• All eyes on Boston
    April 21,2014

    Today, the world’s attention returns to Boston. While the one-year anniversary of the bombings at the 2013 marathon was marked April 15, this year, Patriots Day – the traditional day for running the historic 26.2-mile race – came later by a few days.

    In many ways, this span of days has given us all a rare chance to both remember and heal. We were able to hear and watch the survivors’ stories; we were able to measure the year’s emotional toll on Boston and the millions of people affected by last year’s tragic events. Now, as if we shook off the emotional tributes of last week, attention more seriously has turned back in an almost stoic show of endurance and strength.

    The city, its runners and the Boston Athletic Association all want to show the world exactly how strong they all are.
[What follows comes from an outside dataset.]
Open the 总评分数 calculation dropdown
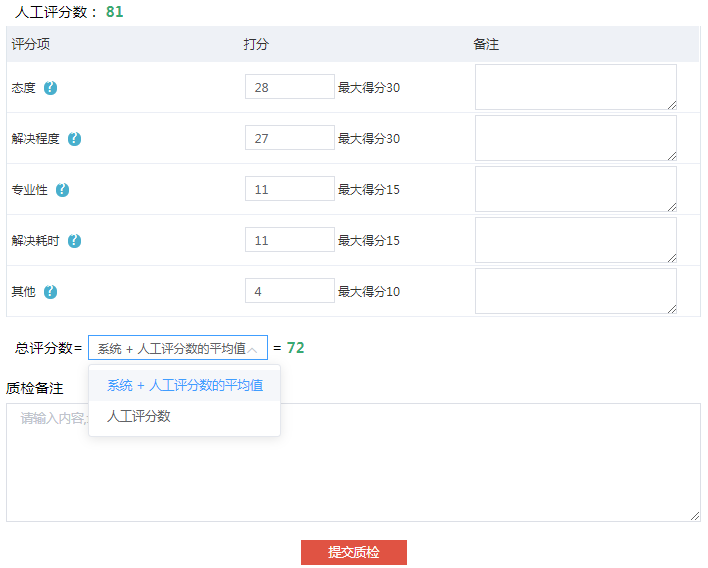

Runners from across the globe converged on the city this weekend, proudly wandering the streets, unafraid, undeterred by wearing their running garb and showing a unity against forces of evil.
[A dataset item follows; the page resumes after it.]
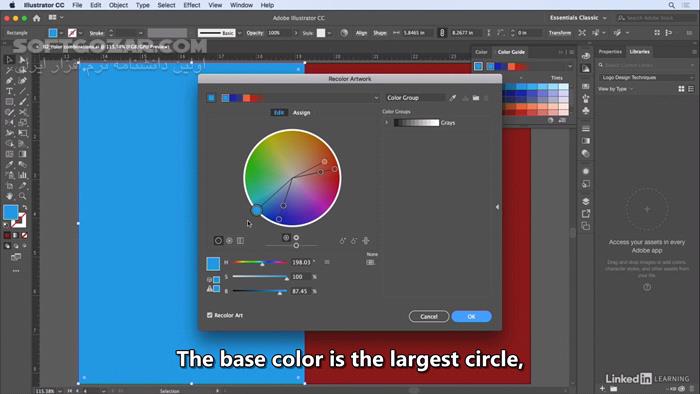
Task: Click the Add Color tool icon
Action: pos(342,241)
    That sounds cliché, but it’s true.

    Across social media, posts and tweets were overflowing with people reclaiming the city with prideful statuses and messages; selfies were taken at notable landmarks from Hopkinton to Boston, or against the backdrop of inspirational quotes put up around Beantown as a reminder of Boston Strong.

    Today’s Boston Marathon, the 118th running, is something truly unique to the race. It is a no-holds-barred push beyond bloodshed toward a finish line that, ultimately, means something different for every person making the journey

    Last year, the streets proved to be lined with heroes like police and firefighters, and extraordinary citizens, and even runners and race volunteers. In the weeks following the bombings that killed three and injured more than 260, their stories moved us to tears and taught us just how far the extreme could be between human fragility and the human spirit.

    Today we will see runners like April Rogers Farnham of Plainfield, who was pulled off the race course last year a half-mile from the finish. The bombs had stopped her race but not her determination. As she told reporters over the last few weeks, the tragedy only strengthened her resolve, and gave her a whole new level of will.

    Scores of other Vermonters are making the journey today, too. Every single person knows what is at stake and what this race means beyond times and distance. Today is the metric of our healing.

    With the world watching, no one will see any more grief. We will see an army of athletes, loved ones, friends and citizens working toward a different cause: rewriting history in order to shout down the demons of last year.

    “The grace this tragedy exposed is the best of who we are,” said Massachusetts Gov. Deval Patrick.

    Most runners will tell you their sport is about freedom – personal accomplishment, meditation, motivation and self-discipline. Every step the thousands of runners take at today’s Boston Marathon will be a thunderous charge beyond all limits.

    Once again, Boston will make history. And there will be a new breed of hero, this time they will be every person crossing the finish line, marking a new start. They will finish to spite all terrorism and succeed with a certain unison. They will all win. That is as patriotic as you can get.